Pub Date: April 27th, 1984
Publisher: Ticknor & Fields/Houghton Mifflin

A Roald Dahl-ish short story idea--inflated into a short novel, with some erotic/ creepy texture, by the author of Heart of the River, Magdalene, and Relations. Henry Moreton, 31, a London kitchen-architect, becomes infatuated at first sight with 20-year-old Blossom, a comely deputy supervisor (in the food department) at Marks & Spencer. After weeks of soulful staring, he approaches her at last, asks her out. Blossom, attached to her lower-middle-class family but longing for better things, is flattered, fascinated, then swept off her feet--with glorious food (Henry's a gourmet), glorious sex, and Henry's gentle, doting worship. There's a blissful weekend excursion, vows of undying passion.
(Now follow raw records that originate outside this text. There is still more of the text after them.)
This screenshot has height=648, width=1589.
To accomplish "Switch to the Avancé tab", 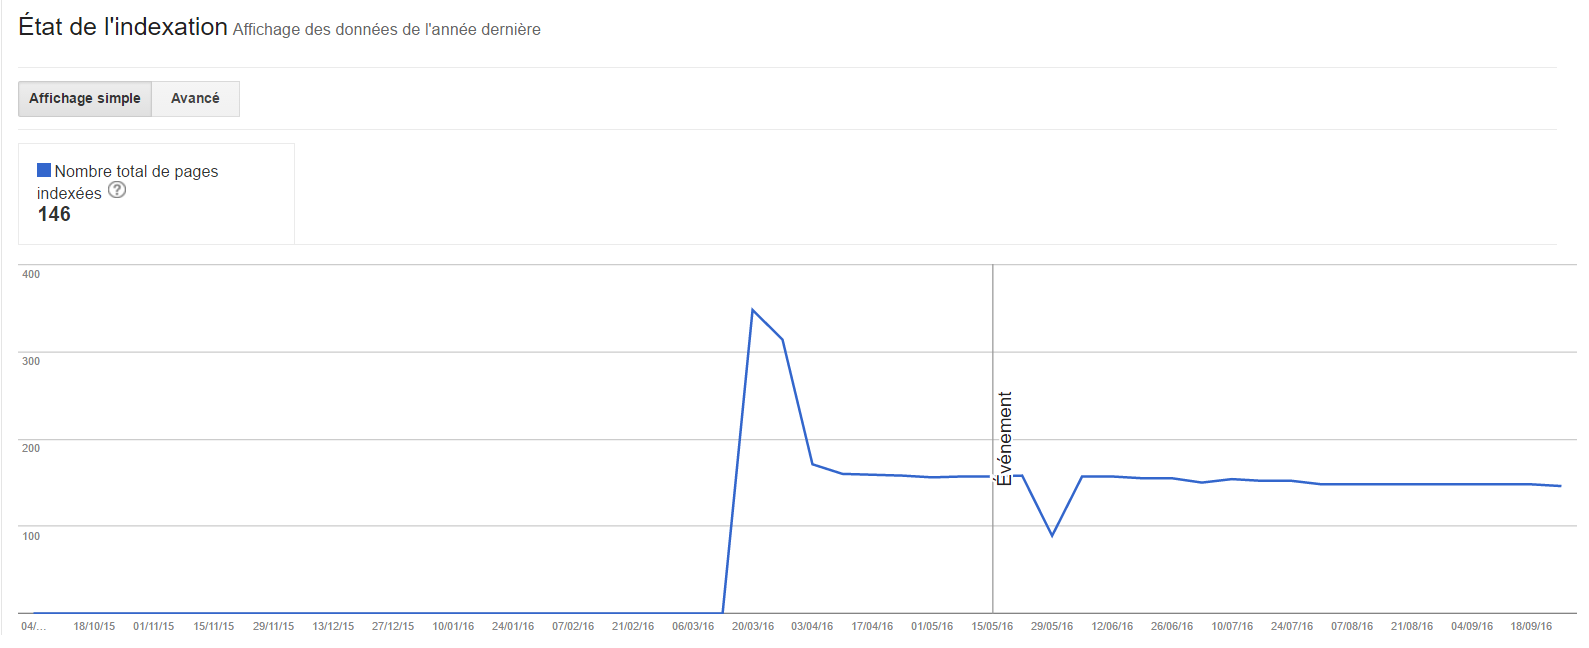I will tap(195, 99).
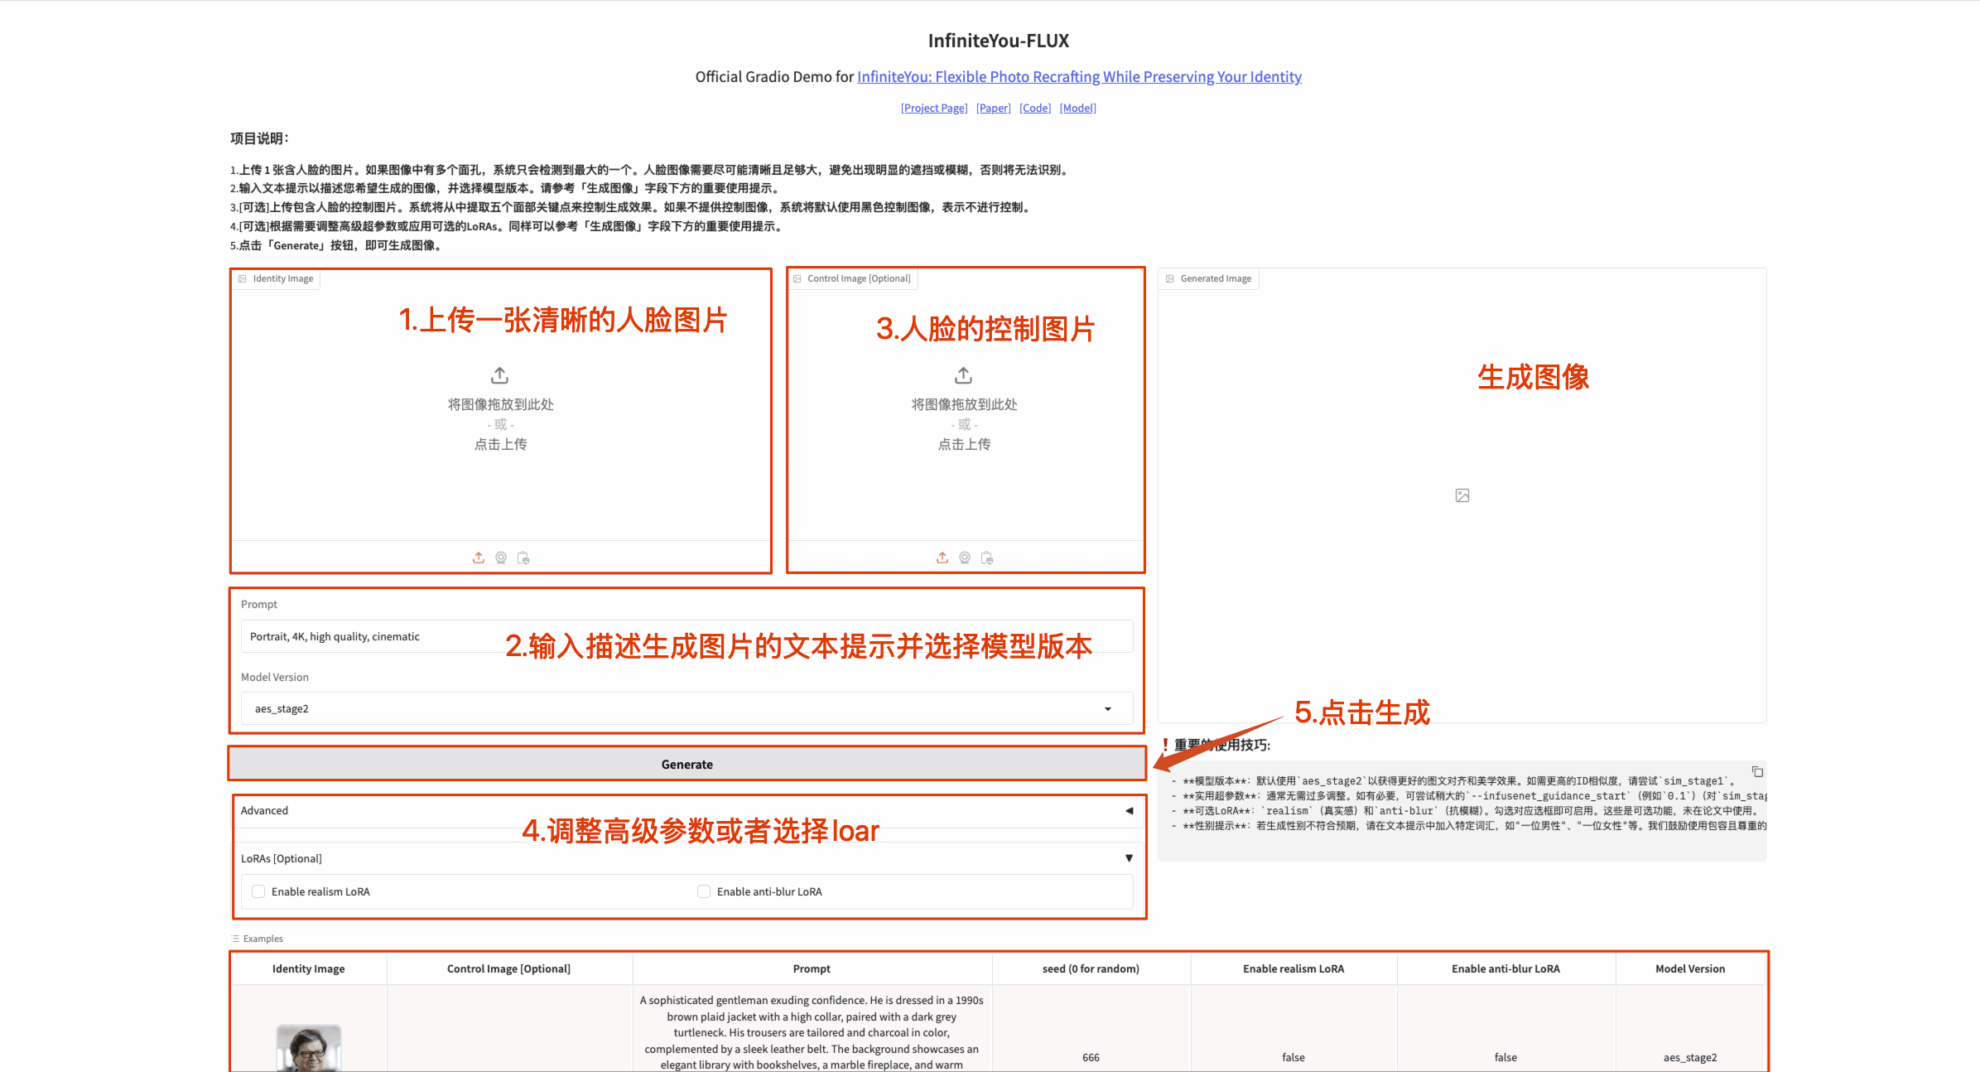Click upload icon under Identity Image panel
The height and width of the screenshot is (1072, 1980).
tap(478, 558)
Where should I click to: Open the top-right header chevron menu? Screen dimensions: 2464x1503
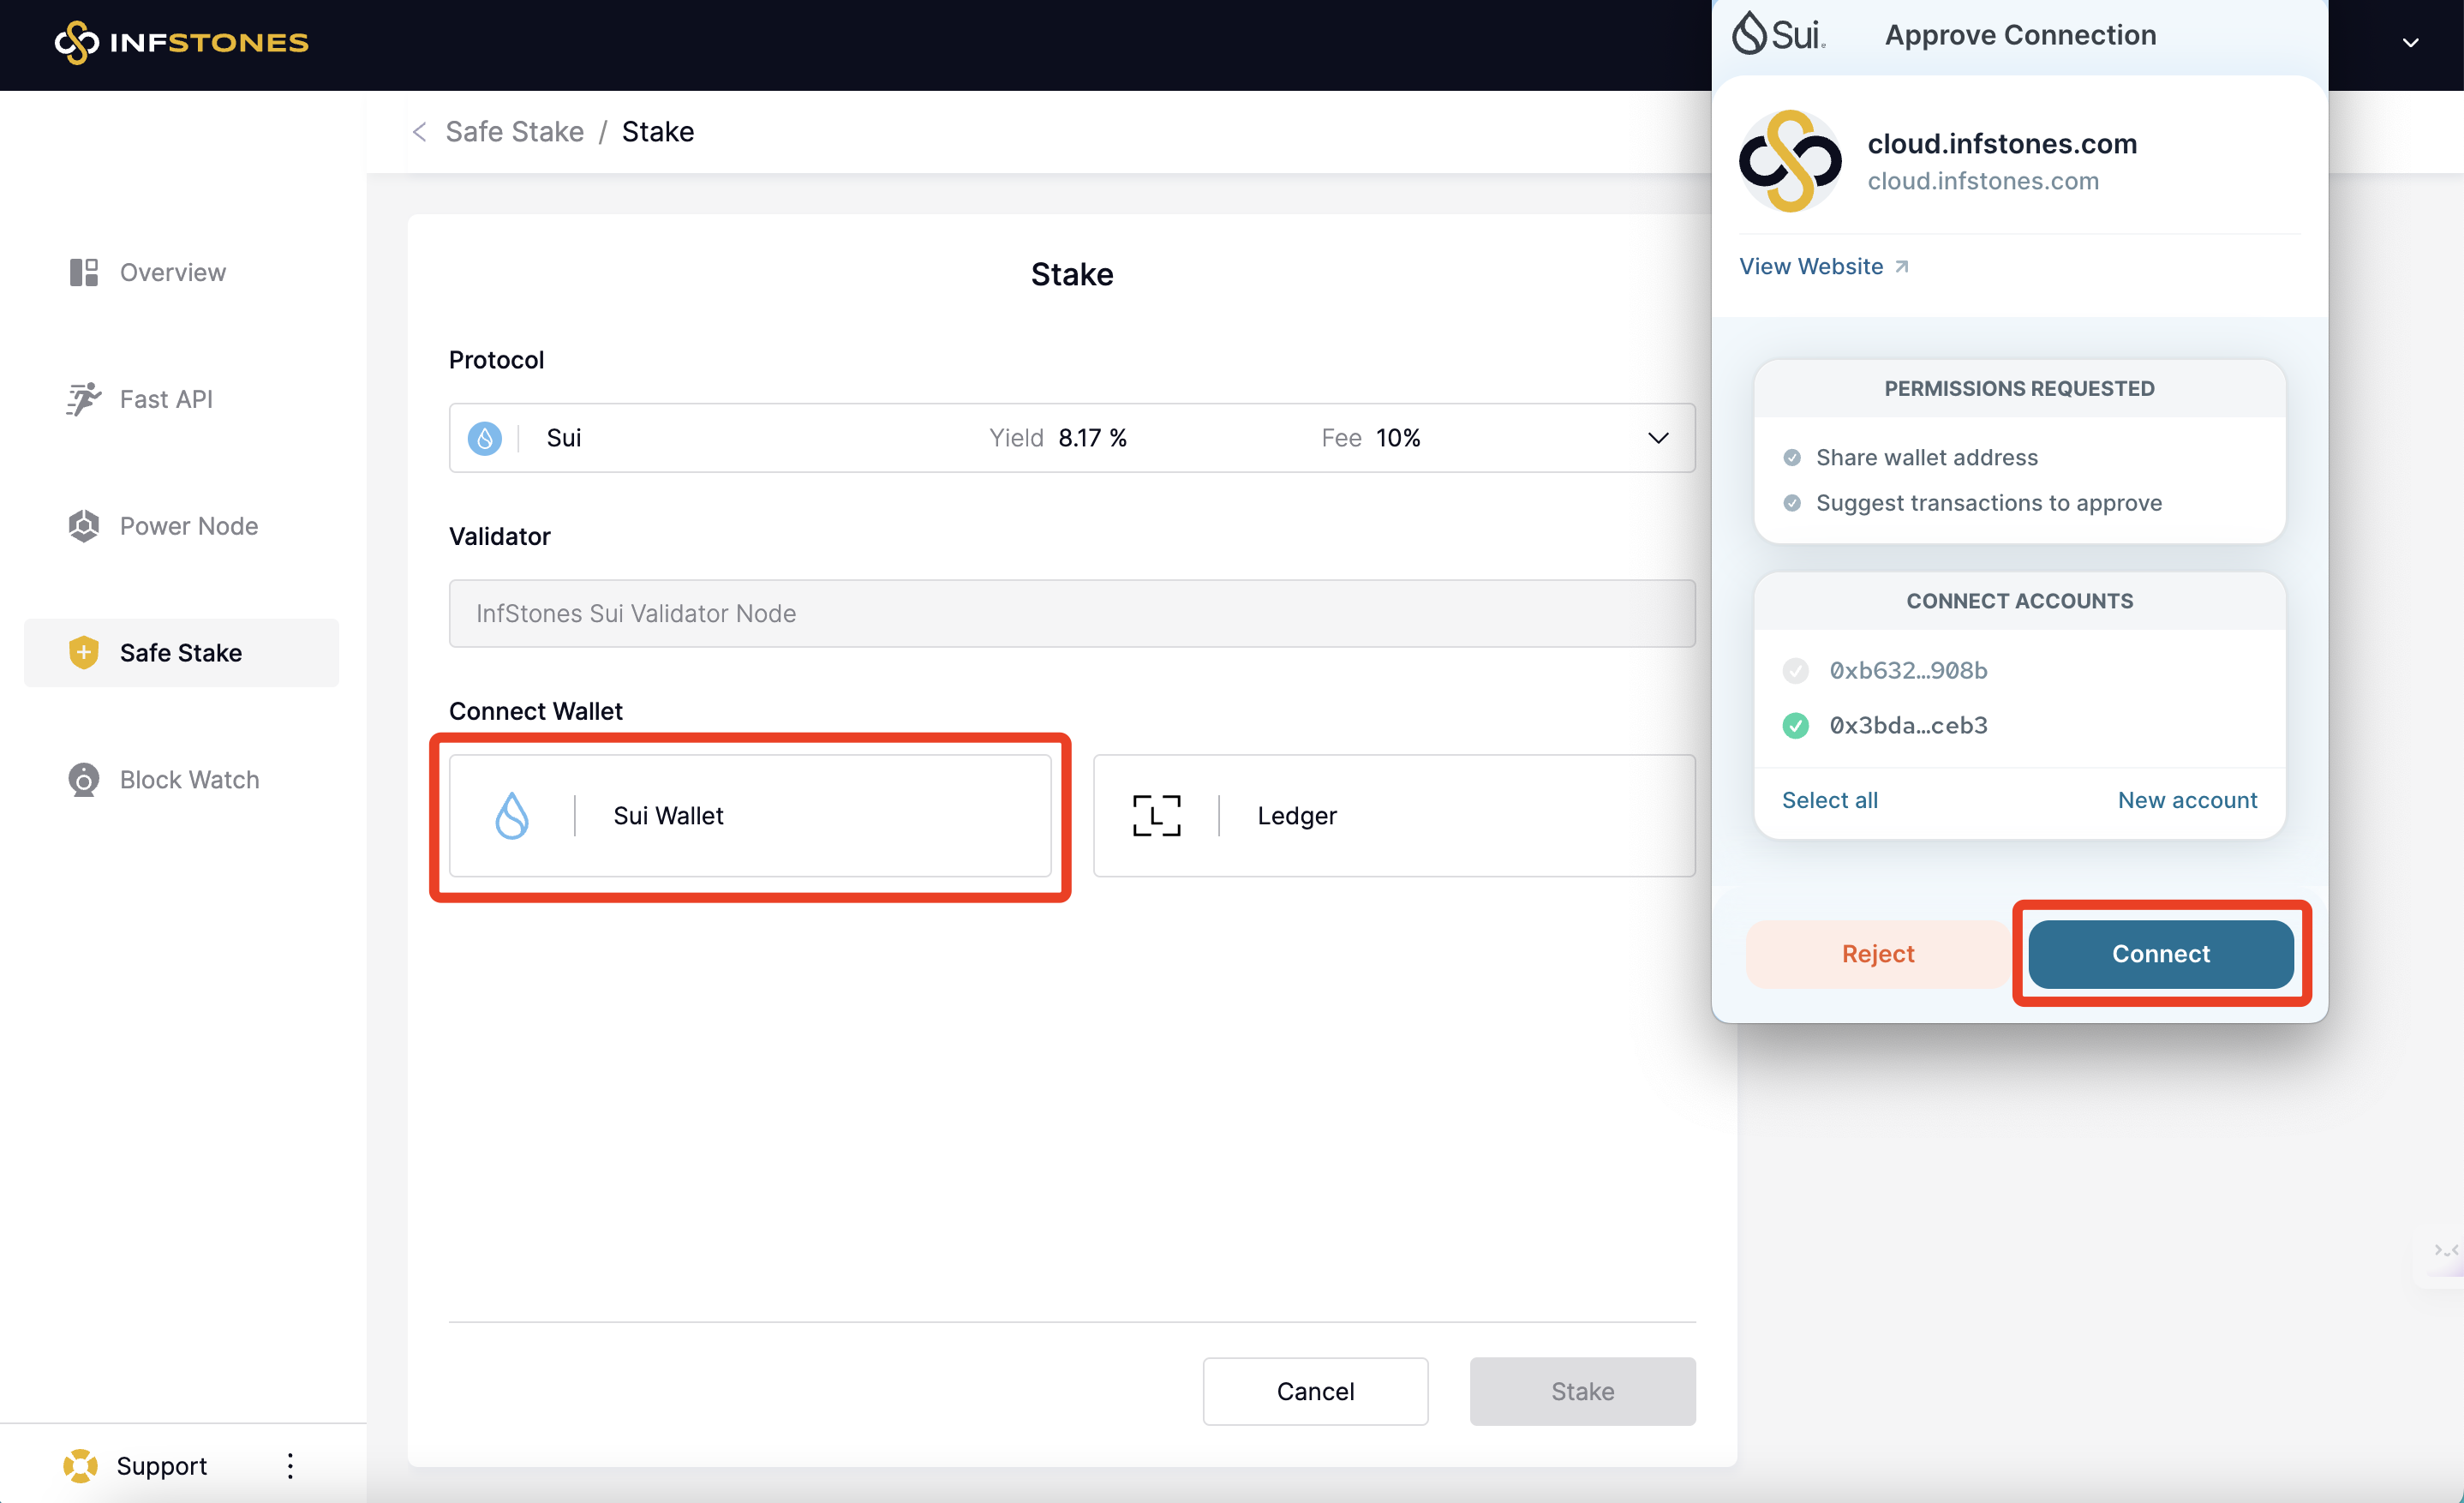pos(2410,43)
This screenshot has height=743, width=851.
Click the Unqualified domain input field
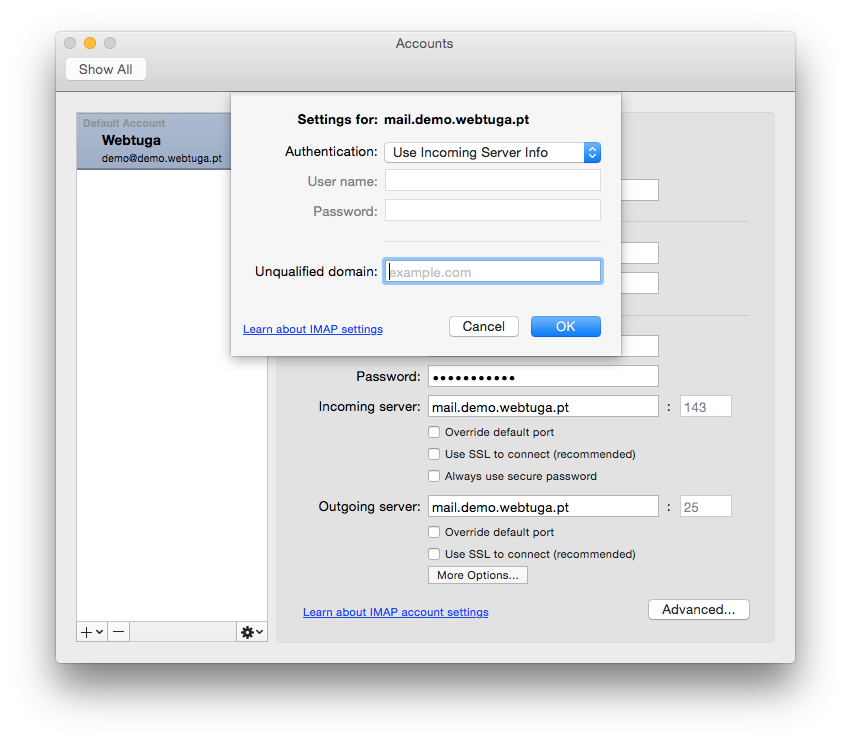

But, while slivers of first-person narration foreshadow tragedy, it becomes increasingly clear that Henry's oral-obsessive, possessive love for Blossom has a pathological side to it: he was deserted by an adored mother at age six, then dragged by his father into ""the rigours and rituals of a frantic and terrifying Catholicism."" So, when Blossom starts to pull away just slightly from Henry's all-consuming attachment, he responds with irrational rage--leading to a fatal accident and the Dahl-ish punchline: the ultimate last step in an oral-compulsive relationship. (""He knew that only her body could save him."") The clinical side of Henry's hangup is the weakest element here--unconvincing, simplistic, heavyhanded: ""I was trying, through you, to reincarnate my mother. . . I buried the corpse of my childhood, my mother, my God. . . ."" And the final pages are packed with tinny contrivance: the accident, the cannibalism, a stuck-in bit of quasi-feminist thematics. (""I had learned from her a woman's obsession, a woman's weakness: to live my love affair and allow it to dominate all the areas of my life."") But, if never spell-binding in the tradition of Fowles' The Collector, this teased-out tale does deliver a certain cool intensity--with more than a few strong, spare evocations of oral, food/sex eroticism.